I am letting my kids watch more than an hour of television, since the first time I implemented the law, about a month ago---the law of only one hour of television per day.  It is under the guise of "applying for a job online", specifically, a job leading nature walks for the county, sporadically and intermittently, on weekends and evenings, which would work perfectly for me.  Except that I am writing this instead, because I had a revelation.  And it wasn't pretty.

My life is not pretty, not just not pretty, but ugly, from the point of view of someone who is ambitious.  If I am spending each moment playing with my children, it appears to come across as lazy.  Being in the moment, in those moments of complete imagination, no beginning and no end, requires a rejection of all the voices begging to be listened to---the laundry voices, the food voices, the earning-money voices, the painting-writing-creating voices---in play there is no camera to record.  Have you noticed that whenever you try to capture your kids playing cute or peacefully or imaginatively on camera, the effect seems to be a complete dissolution of the height of the moment?  Only by staying in it can you experience, and then attempt to recreate it later, if possible, and even then it feels like shoring up a sand castle as the tide comes in.
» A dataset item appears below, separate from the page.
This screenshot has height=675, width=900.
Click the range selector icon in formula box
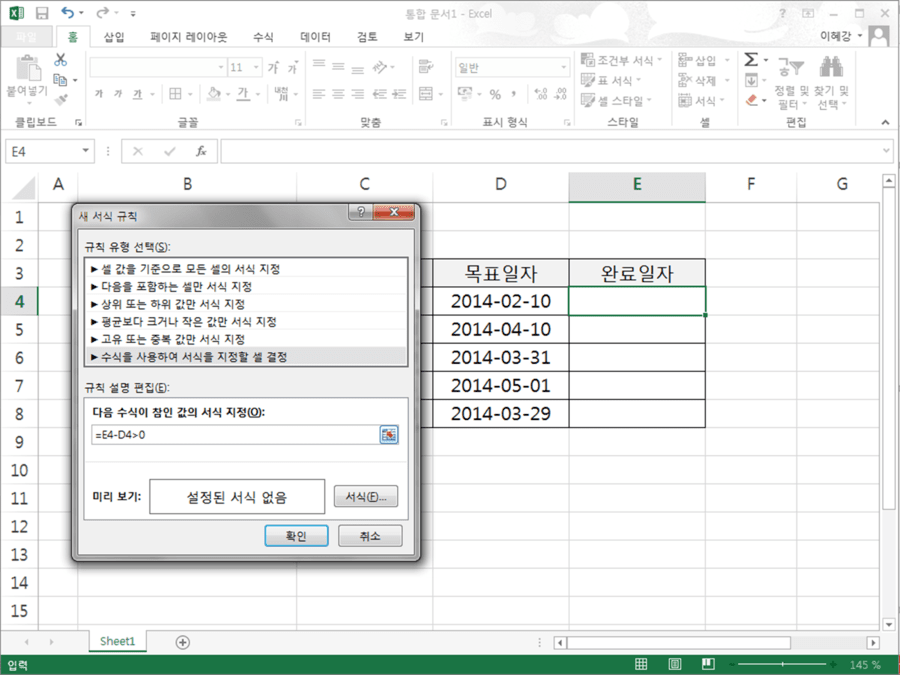click(x=389, y=435)
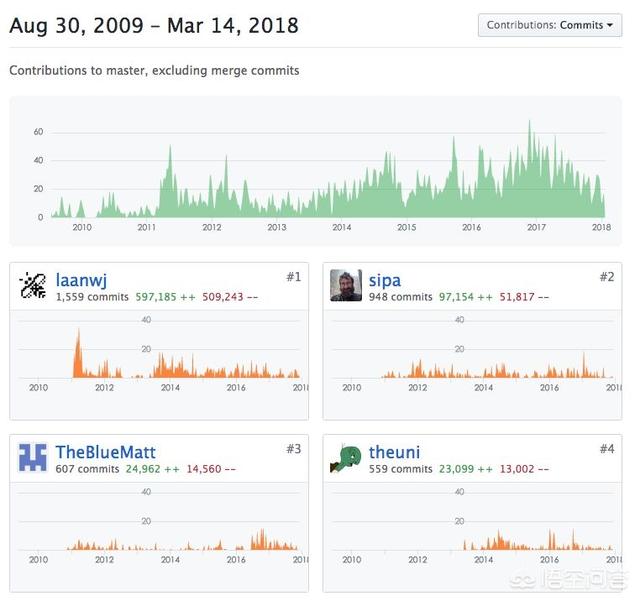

There is no way to capture that spark of the moment, and yet there is the gold of life, there is the motivation, in that nugget of time where new words and loving emotions pour together in sync, creating a fountain of moments that you drink in readily, attempting to file as much of it away for the difficult moments when everything feels halting and rough.

The reason I felt that my life was not pretty was because my partner, my husband, my soul-mate, my one-and-only brought me a job listing which sounded perfect for me.

Lead nature walks.  On evenings and weekends.  Pays well.  I balked.

"What, are you never going to get a job?  Because someone has to stay home and walk the dog and make dinner?" he asked me.

I just stared from under my cocoon of bedcovers.  Too dumb, too un-witty, too struck to say anything.

"We had an unsaid agreement when we got married.  Both of us are going to work!"

I felt that my life was ugly.  That my lack of ambition was unsightly, unseemly, un-something.

"You have to think about your career!  You can't be away from work for too long!"

What's a job anyway?  Just another way to experience this old world.  Why do I feel so separate?  Perhaps it's time for me to jump back into that world.  I just don't feel ready.  Uncertain.  But that's kind of normal for me.